Hamburg

Nicht alles auf einmal

Es war eine prägende Adventserfahrung: Weil ich es nicht abwarten konnte, habe ich als Junge einmal noch vor dem ersten Advent den gesamten Schoko-Adventskalender geleert. Um nicht dabei ertappt zu werden, schlitzte ich ihn seitlich auf und schüttelte die Schokolade vorsichtig heraus. So blieben die Türchen unberührt, keiner bemerkte etwas. An den Schokoberg, den ich verschlungen haben muss, kann ich mich allerdings nicht mehr erinnern. Was hängen blieb, ist die Enttäuschung, die mich damals jeden Morgen erfasste, wenn meine Geschwister ihre Türchen öffneten und sich freuten. Zwar tat ich dies auch, doch ich wusste, dass mich nichts mehr erwartet.

Bis heute bin ich schlecht im Warten geblieben.

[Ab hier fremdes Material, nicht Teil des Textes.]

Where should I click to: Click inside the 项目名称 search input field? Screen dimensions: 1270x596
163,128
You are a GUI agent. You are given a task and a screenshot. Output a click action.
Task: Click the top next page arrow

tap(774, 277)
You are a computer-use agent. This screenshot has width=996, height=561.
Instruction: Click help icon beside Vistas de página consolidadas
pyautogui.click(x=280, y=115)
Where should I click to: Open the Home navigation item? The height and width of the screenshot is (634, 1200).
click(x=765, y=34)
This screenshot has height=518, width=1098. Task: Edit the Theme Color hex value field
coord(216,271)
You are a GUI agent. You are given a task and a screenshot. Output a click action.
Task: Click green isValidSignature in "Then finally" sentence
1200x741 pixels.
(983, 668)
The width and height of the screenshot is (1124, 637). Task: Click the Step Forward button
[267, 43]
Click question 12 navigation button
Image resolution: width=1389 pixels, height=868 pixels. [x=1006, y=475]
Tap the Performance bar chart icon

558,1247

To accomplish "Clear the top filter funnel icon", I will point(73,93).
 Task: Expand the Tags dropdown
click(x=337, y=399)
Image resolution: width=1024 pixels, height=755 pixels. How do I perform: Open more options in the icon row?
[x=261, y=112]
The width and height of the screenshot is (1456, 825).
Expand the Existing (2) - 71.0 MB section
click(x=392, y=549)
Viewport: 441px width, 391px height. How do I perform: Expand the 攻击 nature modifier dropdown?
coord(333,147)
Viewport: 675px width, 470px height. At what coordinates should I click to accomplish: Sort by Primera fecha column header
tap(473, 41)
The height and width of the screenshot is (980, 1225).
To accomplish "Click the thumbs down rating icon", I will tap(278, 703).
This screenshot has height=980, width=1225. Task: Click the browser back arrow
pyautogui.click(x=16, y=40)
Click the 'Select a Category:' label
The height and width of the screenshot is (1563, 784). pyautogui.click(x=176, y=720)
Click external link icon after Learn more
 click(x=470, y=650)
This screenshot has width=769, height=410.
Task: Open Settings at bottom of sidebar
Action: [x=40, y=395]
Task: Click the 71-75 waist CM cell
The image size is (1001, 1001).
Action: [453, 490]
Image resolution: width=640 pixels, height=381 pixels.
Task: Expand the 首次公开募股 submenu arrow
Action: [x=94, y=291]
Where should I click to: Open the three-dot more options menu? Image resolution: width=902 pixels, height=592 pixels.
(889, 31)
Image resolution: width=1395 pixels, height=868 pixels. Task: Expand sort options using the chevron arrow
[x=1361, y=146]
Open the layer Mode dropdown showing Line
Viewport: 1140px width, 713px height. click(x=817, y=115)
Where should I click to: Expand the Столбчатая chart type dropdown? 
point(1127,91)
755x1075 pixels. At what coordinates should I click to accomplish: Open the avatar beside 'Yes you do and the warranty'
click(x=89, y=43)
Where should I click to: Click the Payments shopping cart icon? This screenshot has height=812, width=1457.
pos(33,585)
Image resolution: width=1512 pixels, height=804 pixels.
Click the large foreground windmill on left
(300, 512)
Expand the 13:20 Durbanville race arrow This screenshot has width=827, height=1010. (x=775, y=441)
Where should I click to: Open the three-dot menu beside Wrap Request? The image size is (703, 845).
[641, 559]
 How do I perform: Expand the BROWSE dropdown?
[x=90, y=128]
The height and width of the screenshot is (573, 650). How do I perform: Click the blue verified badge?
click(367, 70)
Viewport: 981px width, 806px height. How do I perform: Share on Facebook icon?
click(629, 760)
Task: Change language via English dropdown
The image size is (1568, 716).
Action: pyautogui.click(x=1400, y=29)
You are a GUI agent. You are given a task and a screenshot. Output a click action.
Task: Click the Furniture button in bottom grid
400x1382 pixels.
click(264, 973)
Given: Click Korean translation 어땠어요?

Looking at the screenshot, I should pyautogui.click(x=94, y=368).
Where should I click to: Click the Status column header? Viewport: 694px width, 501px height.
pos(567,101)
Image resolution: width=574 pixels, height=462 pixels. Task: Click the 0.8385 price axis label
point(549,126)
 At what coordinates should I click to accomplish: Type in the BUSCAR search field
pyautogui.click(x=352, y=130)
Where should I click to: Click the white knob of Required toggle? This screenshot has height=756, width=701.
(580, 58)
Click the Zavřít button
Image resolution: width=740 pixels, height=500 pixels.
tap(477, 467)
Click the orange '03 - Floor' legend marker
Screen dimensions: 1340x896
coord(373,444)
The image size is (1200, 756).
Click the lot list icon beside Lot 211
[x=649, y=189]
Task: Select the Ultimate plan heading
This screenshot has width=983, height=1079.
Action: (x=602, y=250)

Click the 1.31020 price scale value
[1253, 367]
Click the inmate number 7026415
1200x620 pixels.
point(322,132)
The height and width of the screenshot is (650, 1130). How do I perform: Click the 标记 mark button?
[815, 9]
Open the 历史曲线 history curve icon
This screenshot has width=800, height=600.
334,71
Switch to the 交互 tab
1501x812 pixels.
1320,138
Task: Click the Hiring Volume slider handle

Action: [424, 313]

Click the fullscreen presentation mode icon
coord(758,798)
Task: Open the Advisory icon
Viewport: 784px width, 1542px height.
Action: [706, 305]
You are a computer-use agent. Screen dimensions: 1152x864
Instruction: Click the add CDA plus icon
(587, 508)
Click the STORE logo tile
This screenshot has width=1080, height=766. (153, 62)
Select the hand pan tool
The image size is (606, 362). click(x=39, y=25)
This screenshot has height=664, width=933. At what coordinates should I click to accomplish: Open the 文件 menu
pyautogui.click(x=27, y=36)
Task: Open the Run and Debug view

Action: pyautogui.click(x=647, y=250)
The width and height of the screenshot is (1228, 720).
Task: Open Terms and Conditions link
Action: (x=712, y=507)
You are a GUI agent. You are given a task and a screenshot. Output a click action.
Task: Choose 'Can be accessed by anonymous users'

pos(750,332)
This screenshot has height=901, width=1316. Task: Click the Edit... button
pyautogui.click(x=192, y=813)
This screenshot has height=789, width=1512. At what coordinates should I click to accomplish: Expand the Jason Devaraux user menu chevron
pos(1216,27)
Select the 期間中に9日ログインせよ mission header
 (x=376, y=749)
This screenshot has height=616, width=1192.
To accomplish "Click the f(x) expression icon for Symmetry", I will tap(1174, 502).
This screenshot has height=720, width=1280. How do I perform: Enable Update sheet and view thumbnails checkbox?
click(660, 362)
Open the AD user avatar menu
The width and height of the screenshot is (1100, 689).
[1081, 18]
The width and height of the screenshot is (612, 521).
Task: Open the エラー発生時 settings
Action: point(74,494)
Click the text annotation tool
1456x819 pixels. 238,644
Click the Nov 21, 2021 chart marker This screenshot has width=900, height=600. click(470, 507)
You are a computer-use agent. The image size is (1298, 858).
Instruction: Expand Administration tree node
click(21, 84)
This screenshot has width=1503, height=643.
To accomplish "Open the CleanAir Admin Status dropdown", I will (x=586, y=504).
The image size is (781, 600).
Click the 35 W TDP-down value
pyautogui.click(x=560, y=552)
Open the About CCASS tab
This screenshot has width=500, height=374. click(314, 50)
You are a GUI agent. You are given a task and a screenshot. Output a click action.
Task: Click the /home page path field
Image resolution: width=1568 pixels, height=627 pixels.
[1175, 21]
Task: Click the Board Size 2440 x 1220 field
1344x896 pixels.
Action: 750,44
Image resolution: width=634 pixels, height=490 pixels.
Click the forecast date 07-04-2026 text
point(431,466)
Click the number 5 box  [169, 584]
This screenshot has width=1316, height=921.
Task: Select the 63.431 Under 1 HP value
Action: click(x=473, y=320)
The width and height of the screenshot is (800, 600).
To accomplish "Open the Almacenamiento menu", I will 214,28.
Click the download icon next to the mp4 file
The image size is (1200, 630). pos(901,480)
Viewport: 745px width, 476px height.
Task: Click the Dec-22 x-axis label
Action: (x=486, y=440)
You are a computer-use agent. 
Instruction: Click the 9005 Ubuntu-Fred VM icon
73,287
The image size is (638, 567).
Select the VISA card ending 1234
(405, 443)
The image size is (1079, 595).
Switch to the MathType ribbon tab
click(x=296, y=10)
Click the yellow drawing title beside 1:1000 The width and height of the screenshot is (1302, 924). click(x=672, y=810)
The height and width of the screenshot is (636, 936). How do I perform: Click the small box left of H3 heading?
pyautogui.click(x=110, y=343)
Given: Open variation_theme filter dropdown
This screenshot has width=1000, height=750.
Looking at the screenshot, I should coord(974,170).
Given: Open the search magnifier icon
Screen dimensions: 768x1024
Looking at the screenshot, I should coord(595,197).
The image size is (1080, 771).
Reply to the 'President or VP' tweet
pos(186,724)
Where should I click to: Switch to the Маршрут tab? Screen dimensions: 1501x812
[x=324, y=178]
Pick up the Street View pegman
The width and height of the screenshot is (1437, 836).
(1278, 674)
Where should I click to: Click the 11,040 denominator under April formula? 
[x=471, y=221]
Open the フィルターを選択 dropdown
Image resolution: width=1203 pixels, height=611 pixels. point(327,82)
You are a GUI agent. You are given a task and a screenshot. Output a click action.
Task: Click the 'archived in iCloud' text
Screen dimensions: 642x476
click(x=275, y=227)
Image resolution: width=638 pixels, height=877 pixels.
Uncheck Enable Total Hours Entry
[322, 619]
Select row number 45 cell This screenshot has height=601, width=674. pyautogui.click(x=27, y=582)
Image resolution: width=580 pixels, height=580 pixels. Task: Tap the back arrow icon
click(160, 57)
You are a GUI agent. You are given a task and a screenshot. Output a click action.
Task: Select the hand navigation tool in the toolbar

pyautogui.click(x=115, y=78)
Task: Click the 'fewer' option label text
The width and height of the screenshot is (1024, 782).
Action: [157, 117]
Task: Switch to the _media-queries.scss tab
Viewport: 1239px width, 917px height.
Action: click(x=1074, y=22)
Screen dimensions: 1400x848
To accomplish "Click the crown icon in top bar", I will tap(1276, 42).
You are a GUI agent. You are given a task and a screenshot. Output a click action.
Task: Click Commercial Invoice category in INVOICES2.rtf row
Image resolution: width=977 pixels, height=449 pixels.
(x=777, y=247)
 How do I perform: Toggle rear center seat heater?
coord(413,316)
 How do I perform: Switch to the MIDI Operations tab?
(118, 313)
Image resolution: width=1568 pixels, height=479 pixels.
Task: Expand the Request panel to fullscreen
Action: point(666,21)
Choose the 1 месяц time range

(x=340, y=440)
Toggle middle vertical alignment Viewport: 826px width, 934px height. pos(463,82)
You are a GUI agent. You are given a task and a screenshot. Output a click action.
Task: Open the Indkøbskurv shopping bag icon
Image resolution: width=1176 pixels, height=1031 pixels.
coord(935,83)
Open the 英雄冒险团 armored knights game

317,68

Die Ungeduld sitzt mir oft im Nacken. Warteschlangen und Warteräume sind mir ein Graus. Im Advent habe ich jedoch das Warten schätzen gelernt: Nicht gleich alle Kerzen auf dem Adventskranz anzünden, sondern erst mal eine an diesem Wochenende. Nicht gleich die ganze Weihnachtsdeko aus dem Keller holen, sondern mit ein paar Sternen beginnen. Nicht gleich alles auf einmal, sondern langsam auf Weihnachten zugehen. Es tut gut, die eigene Umtriebigkeit und den Trubel der Vorweihnachtszeit auszubremsen, innezuhalten, zu warten. Auf was? Vielleicht zuallererst auf mich selbst, auf meine Wünsche und Fragen. Im Alltag brauchen sie immer etwas Zeit, bis sie aufsteigen und ich sie ernst nehme. Was ist mir in diesem Jahr wichtig? Welche Erwartungen habe ich an die vor mir liegende Zeit?

Der Advent mahnt mich aber auch, nicht bei den eigenen Erwartungen stehen zu bleiben. Ich darf mehr erwarten, als ich mir selbst erfüllen kann. Darf mehr erwarten für die Menschen um mich herum und in dieser Welt, als ich selbst zu leisten vermag. Denn: Meiner Hoffnung kommt der Himmel entgegen. Als Morgenstern in der Nacht, als Freudensonn, als Friedefürst für diese Welt. Ich darf mehr erwarten und spüren, wie sich die eigenen Grenzen verschieben können, weil Gott sie aufbrechen hilft. Dies gelingt nicht auf einmal, aber vielleicht Stück für Stück, Kerze für Kerze, Türchen für Türchen. Im Advent darf ich eben mehr erwarten, viel mehr.